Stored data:
----------

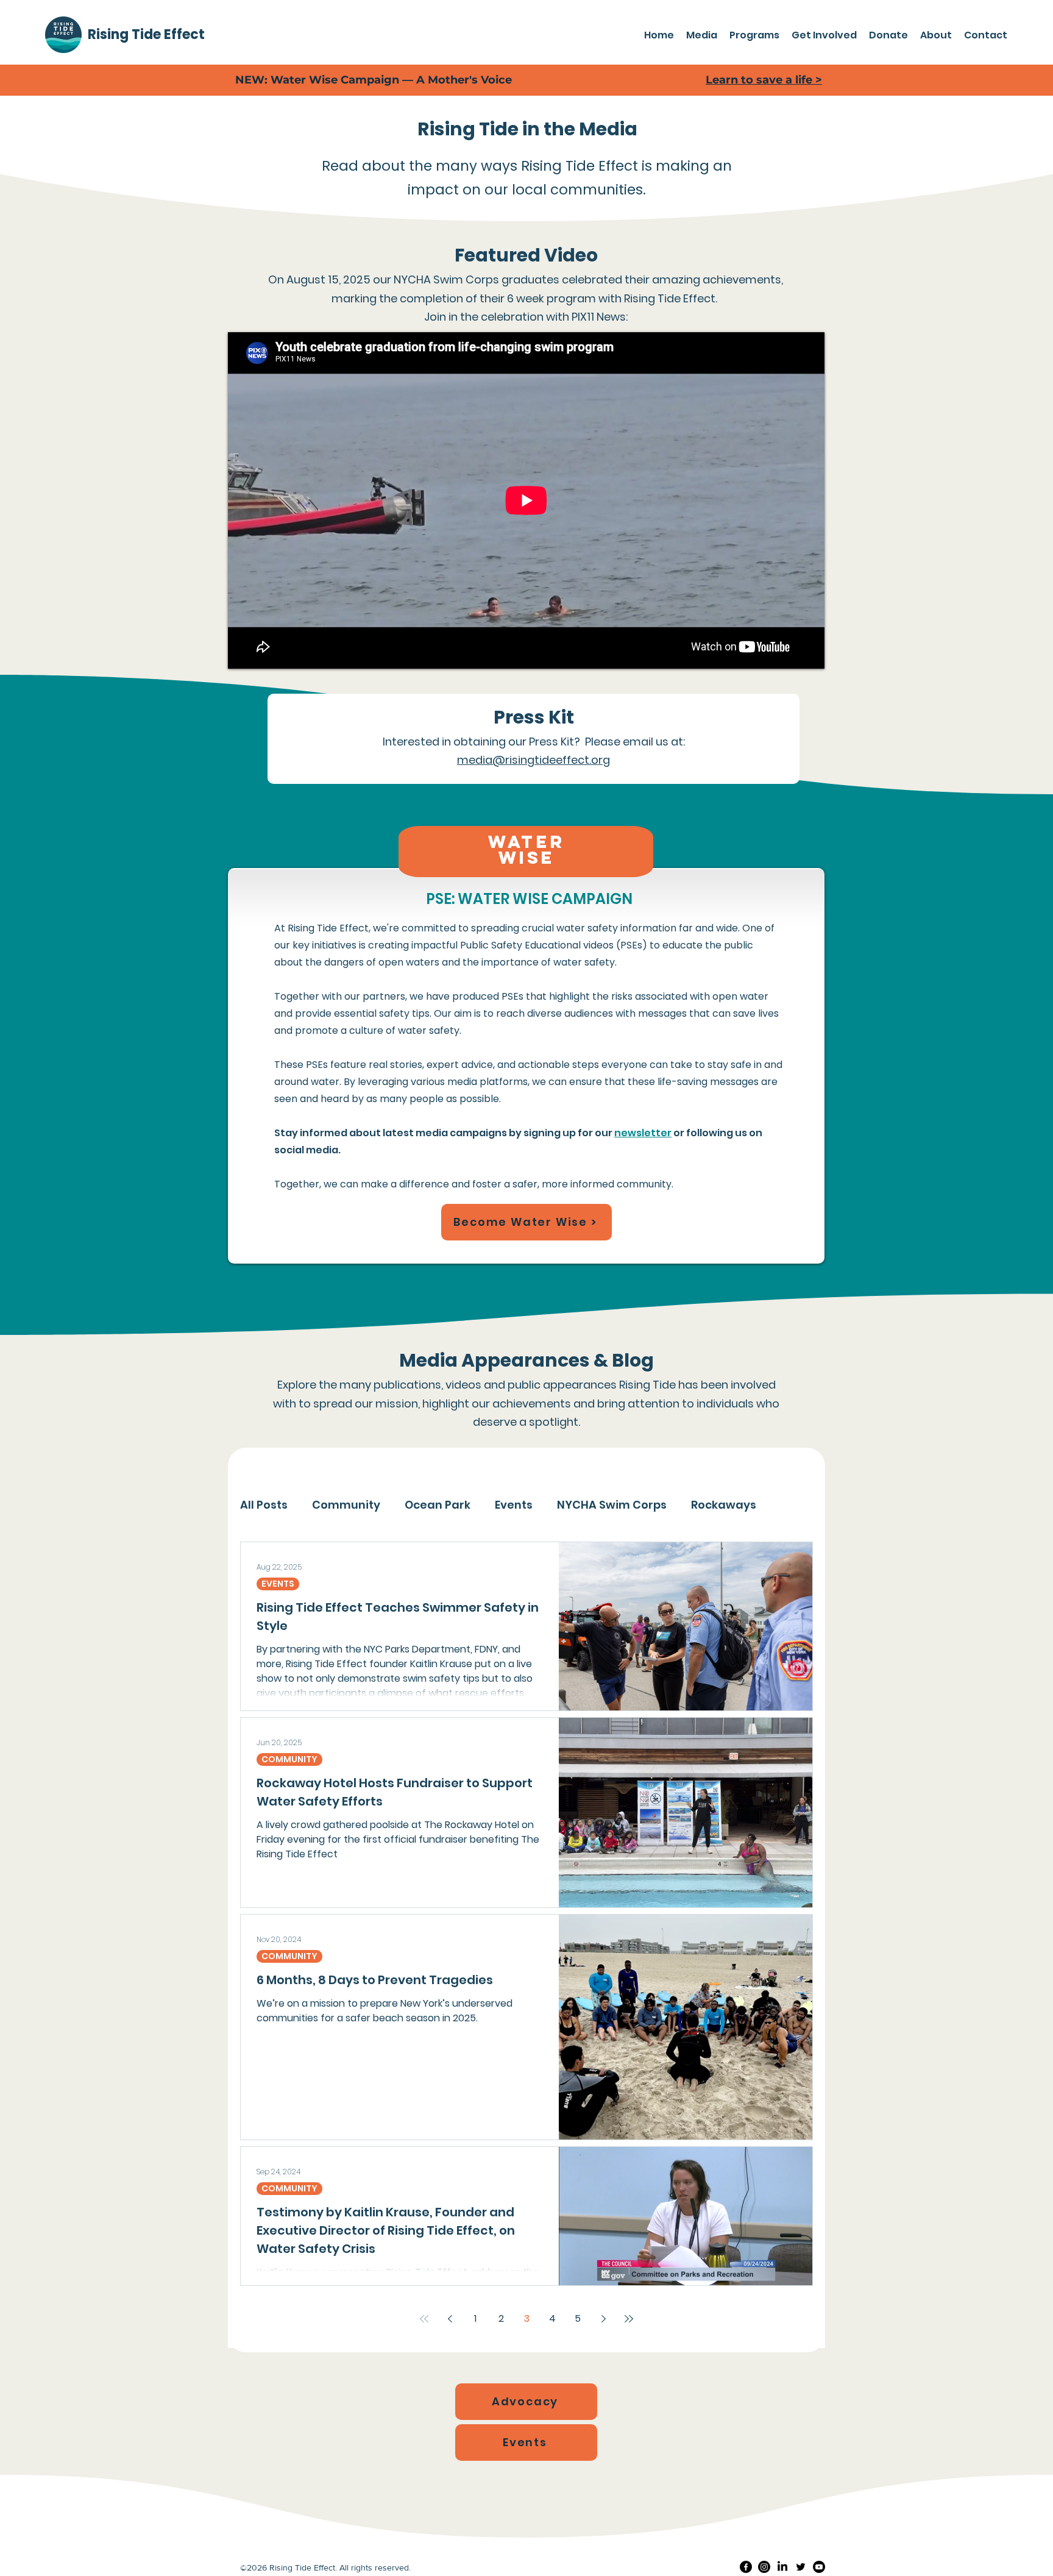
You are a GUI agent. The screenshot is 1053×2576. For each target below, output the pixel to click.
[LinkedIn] (782, 2567)
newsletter (643, 1133)
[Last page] (629, 2319)
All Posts (264, 1505)
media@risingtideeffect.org (533, 759)
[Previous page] (450, 2319)
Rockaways (723, 1505)
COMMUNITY (289, 1759)
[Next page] (603, 2319)
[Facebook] (746, 2567)
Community (346, 1505)
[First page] (424, 2319)
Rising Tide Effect (146, 34)
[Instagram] (764, 2567)
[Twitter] (801, 2567)
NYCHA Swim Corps (612, 1505)
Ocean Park (437, 1505)
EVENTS (277, 1584)
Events (514, 1505)
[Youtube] (819, 2567)
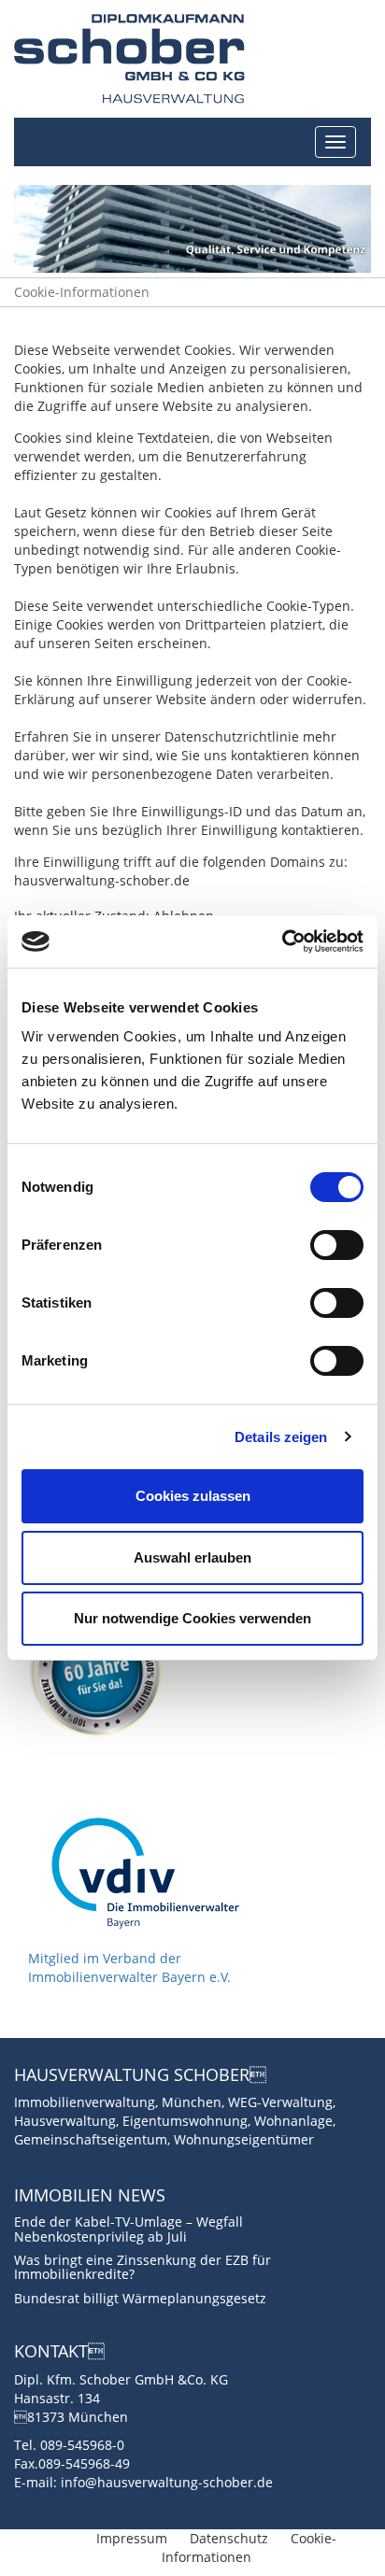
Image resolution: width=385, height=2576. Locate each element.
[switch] (337, 1245)
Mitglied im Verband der (104, 1958)
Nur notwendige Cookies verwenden (192, 1618)
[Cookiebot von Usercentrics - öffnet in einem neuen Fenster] (282, 941)
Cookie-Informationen (82, 292)
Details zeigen (281, 1437)
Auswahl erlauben (192, 1557)
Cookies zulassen (192, 1496)
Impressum (131, 2538)
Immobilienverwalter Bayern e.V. (129, 1977)
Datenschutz (229, 2538)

----------

**Action item:** One line above contains "Nur notwendige Cookies verwenden (192, 1618)". Output that line and each one after it, word for word, and nothing else.

**Reply:**
Nur notwendige Cookies verwenden (192, 1618)
[Cookiebot von Usercentrics - öffnet in einem neuen Fenster] (282, 941)
Cookie-Informationen (82, 292)
Details zeigen (281, 1437)
Auswahl erlauben (192, 1557)
Cookies zulassen (192, 1496)
Impressum (131, 2538)
Immobilienverwalter Bayern e.V. (129, 1977)
Datenschutz (229, 2538)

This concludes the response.